Task to carry out: The answer should match the entries below word for word, minus their pictures.
Top of Provided records
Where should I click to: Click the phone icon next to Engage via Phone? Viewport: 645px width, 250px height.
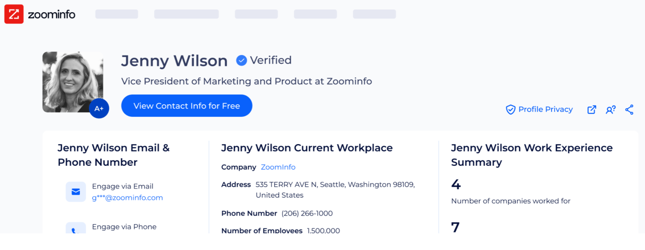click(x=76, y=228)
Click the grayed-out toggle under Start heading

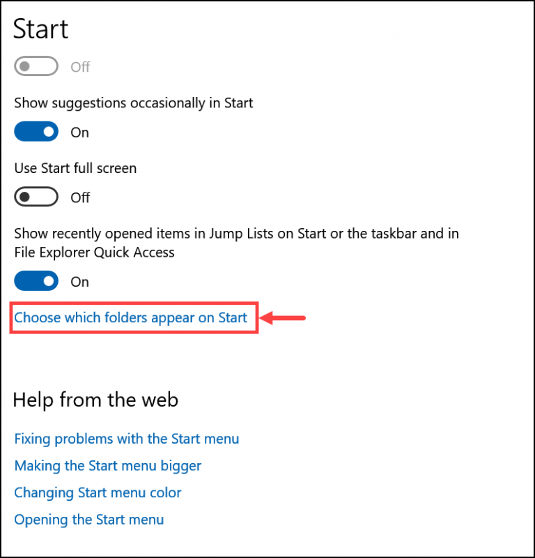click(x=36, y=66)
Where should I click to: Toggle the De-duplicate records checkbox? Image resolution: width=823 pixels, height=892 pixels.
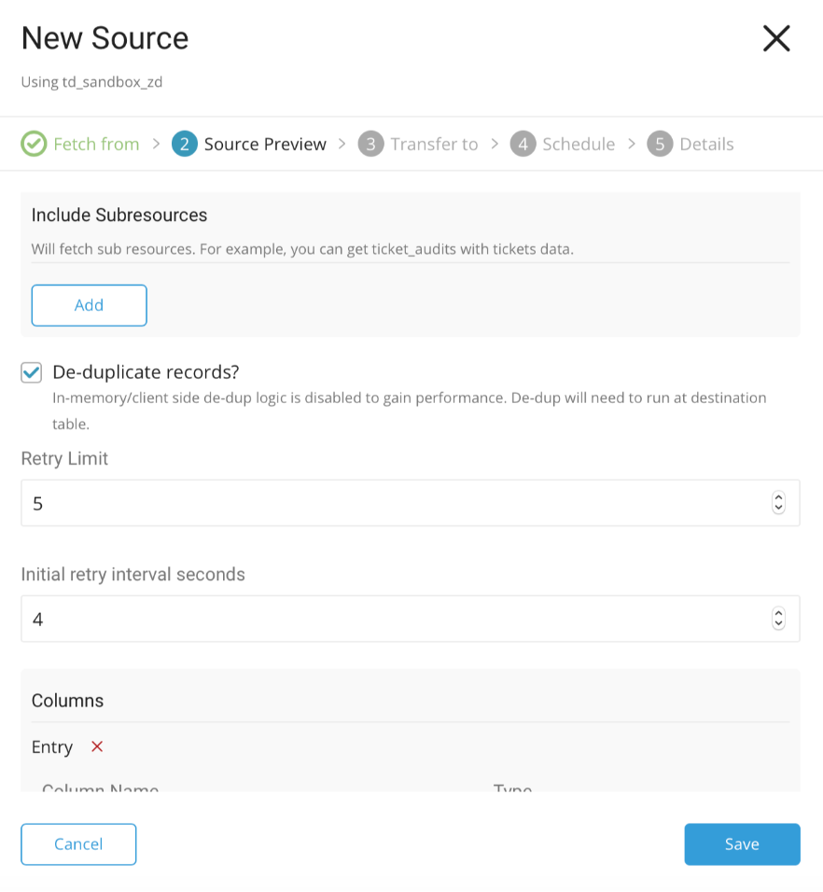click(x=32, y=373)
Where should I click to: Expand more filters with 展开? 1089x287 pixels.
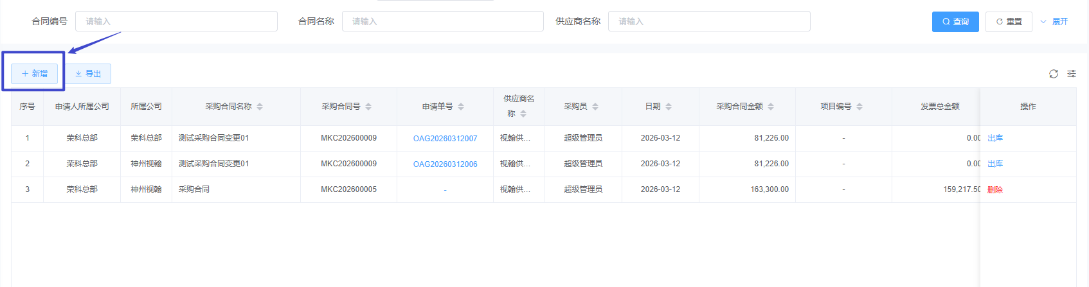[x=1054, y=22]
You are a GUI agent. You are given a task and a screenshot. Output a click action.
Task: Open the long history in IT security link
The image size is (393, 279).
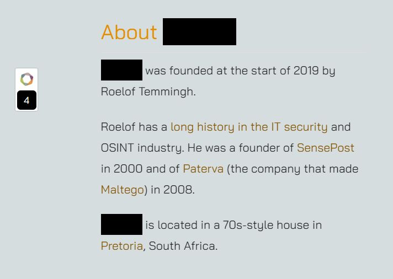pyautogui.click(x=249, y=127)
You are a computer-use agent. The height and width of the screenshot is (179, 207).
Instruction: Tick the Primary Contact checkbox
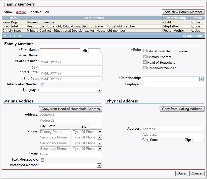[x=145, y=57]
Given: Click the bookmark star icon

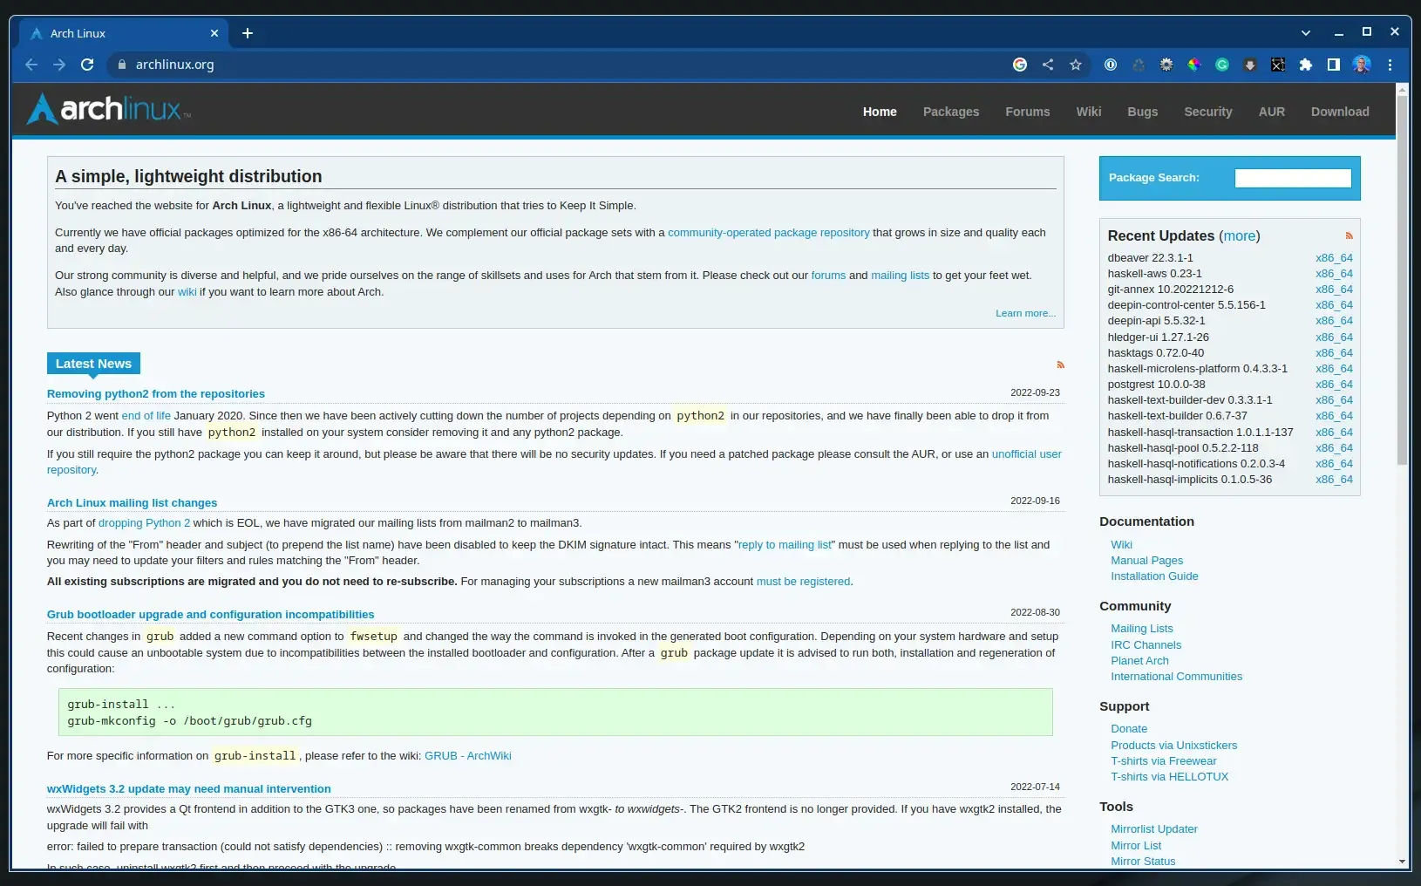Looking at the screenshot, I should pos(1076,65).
Bottom of Provided records
Response to the exercise:
Where should I click to: Click the phone icon next to Engage via Phone? Viewport: 645px width, 250px height.
click(x=76, y=228)
Click the grayed-out toggle under Start heading

click(x=36, y=66)
Where should I click to: Toggle the De-duplicate records checkbox? Image resolution: width=823 pixels, height=892 pixels.
click(x=32, y=373)
Where should I click to: Expand more filters with 展开? 1089x287 pixels.
[x=1054, y=22]
You are a GUI agent. You are given a task and a screenshot. Output a click action.
Task: Open the long history in IT security link
The image size is (393, 279).
pyautogui.click(x=249, y=127)
You are a computer-use agent. The height and width of the screenshot is (179, 207).
Instruction: Tick the Primary Contact checkbox
[x=145, y=57]
Given: Click the bookmark star icon

Looking at the screenshot, I should pos(1076,65).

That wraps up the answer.